This review takes the perspective of the interest organization as a building block for theory construction on differences in political activities between organizations. This is not self-evident because others have taken issues (for example, Kingdon, 1984; Baumgartner et al, 2009), countries (for example, Eising, 2009) or individuals (for example, Olson, 1965; Salisbury, 1969) as conceptual building blocks. Such perspectives have somewhat different research aims, and their focus is useful for explaining differences in policy outcomes, examining institutional effects or collective action, respectively. When evaluating activities of organizations, country-level theories only provide very general hypotheses– that is, bluntly formulated ‘French unions are more likely to call a strike’, ‘US business associations tend to choose inside lobbying’ (for example, Balme and Chabanet, 2008, p. 36; Woll, 2008). Such propositions could easily be incorporated in an organizational-level approach, although it is more difficult to meaningfully disaggregate country-level hypotheses to the organizational level. In other words, the meso-level organizational perspective could help linking macro-level theories to more concrete, testable hypotheses by subdividing the comparative research tasks into meaningful segments (for related argument see Lowery et al, 2008).

How Exchange Relations Shape Political Activities

In the following, I review sociological thinking on exchange relationships, and discuss neo-corporatist thinking about exchange relations and propose several adaptations.

As a concept in (early) sociological theories explaining the workings of power, exchange is defined as a type of behavioral interaction between actors that is voluntary, reciprocal and mutually beneficial (Emerson, 1962, 1976; Blau, 1964; Levine and White, 1961). Exchange theoretical work is closely associated resource dependency (Jacobs, 1974; Hannan and Freeman, 1977; Pfeffer and Salancik, 1978; Aldrich, 1979) and resource mobilization theory (McCarthy and Zald, 1977). Exchange relationships involve the reciprocal flow of valued behavior, or, formulated differently, the exchange of resources between two actors. Emerson (1976, p. 347) specifies that a ‘resource is an ability, possession, or other attribute of an actor giving him the capacity to reward (or punish) another specified actor’. Resources are clearly not restricted to financial resources and are behavioral and relational: they are ‘not possessions or attributes of individual actors, but rather they are attributes of the relationship between actors’ (Emerson, 1976, p. 348). They may be used in exchange relationships but also in various other types of interaction such as regulation, use of force or competition (Blau, 1964, p. 124). Consequently, ‘social exchange is limited to actions that are contingent on rewarding reactions from others and that cease when these expected reactions are not forthcoming’ (1964, p. 6). This bilateral exchange is, even by relatively powerful actors, usually favored over any other type of interaction because the mutually rewarding character makes it the most cost-effective way to generate power (for example, Jordan and Richardson, 1982, p. 95). It is therefore a useful perspective also in cases where one actor depends more strongly on the other than vice versa, so-called asymmetry, as is commonly the case for relationships of interest organizations with policymakers, supporters or journalists. Exchange relationships between different domains and associated actor types are assumed to be more valuable than relationships among interest organizations as dissimilar resources can be put into exchange. Such exchange relationships are central in this review and they commonly require intermediaries organizing the connections between domains. Interest organizations are in the business of managing exchange relationships between different domains.

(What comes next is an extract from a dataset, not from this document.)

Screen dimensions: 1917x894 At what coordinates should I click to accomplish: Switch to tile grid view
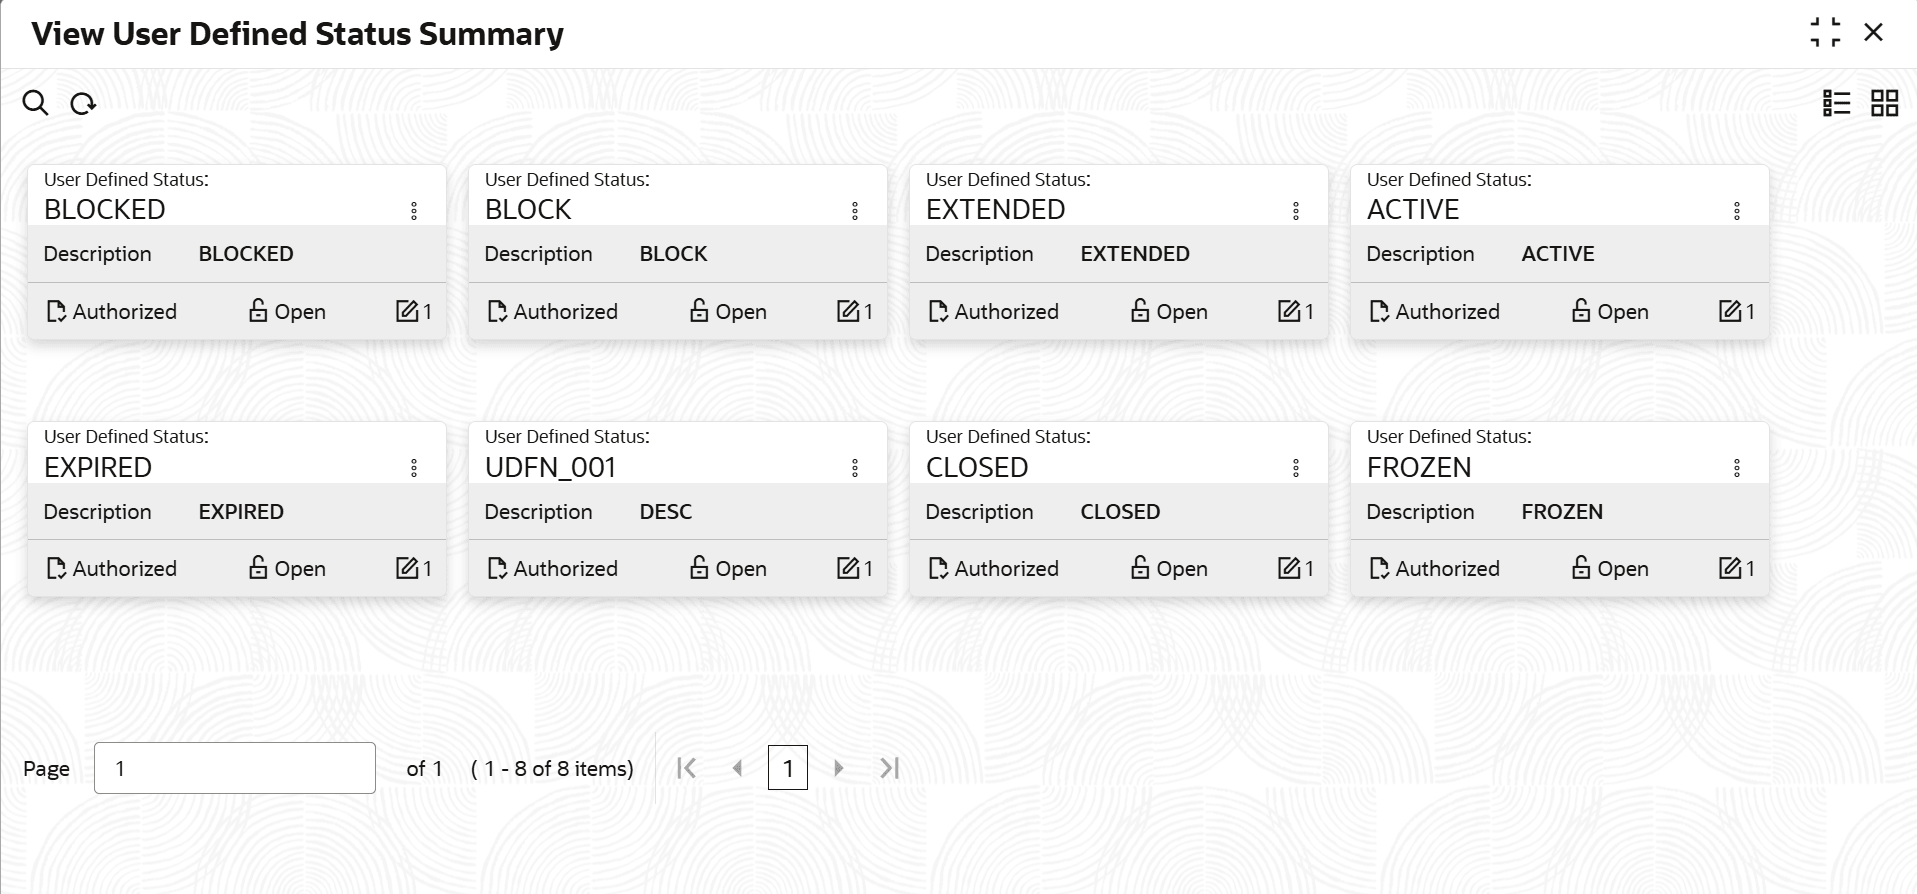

In interest group literature, we find the most explicit sociological exchange-theoretical references in Salisbury (1969), neo-corporatist industrial relationships literature (for example, Molina and Rhodes, 2002) and neo-corporatist organizational thinking. I take the latter as a starting point for this review. On the first, Salisbury (1969) solely focuses on the process of group formation. His main interest is in the relationship between group leaders/entrepreneurs and (potential) members, prioritizing that relationship relative to political or public relationships. The review presented here does not contradict his point but more explicitly specifies the additional organizational constraints arising from different types of exchange relationships. Second, political-economic studies of interest organizations tend to use a definition of exchange that is firmly embedded in industrial relations (for example, Molina and Rhodes, 2002; Molina, 2006: 645–646; Baccaro and Simoni, 2008). For instance, Molina and Rhodes (2002, p. 322) follow Marin’s (1990, p. 40) definition of ‘political exchange as forms of mutually contingent, macropolitical and noneconomic transaction between autonomous, organized, collective actors with divergent/competitive/antagonistic but functionally interdependent interests, the binding character of which cannot be based on law and contract’ (also see Pizzorno, 1978). This definition of political exchange is specifically aimed at understanding agreements between sometimes clearly antagonistic interests employers and unions, and only partially applies to the various exchange relationships of a broader range of interest organizations with actors that need not have interests that are antagonistic to theirs.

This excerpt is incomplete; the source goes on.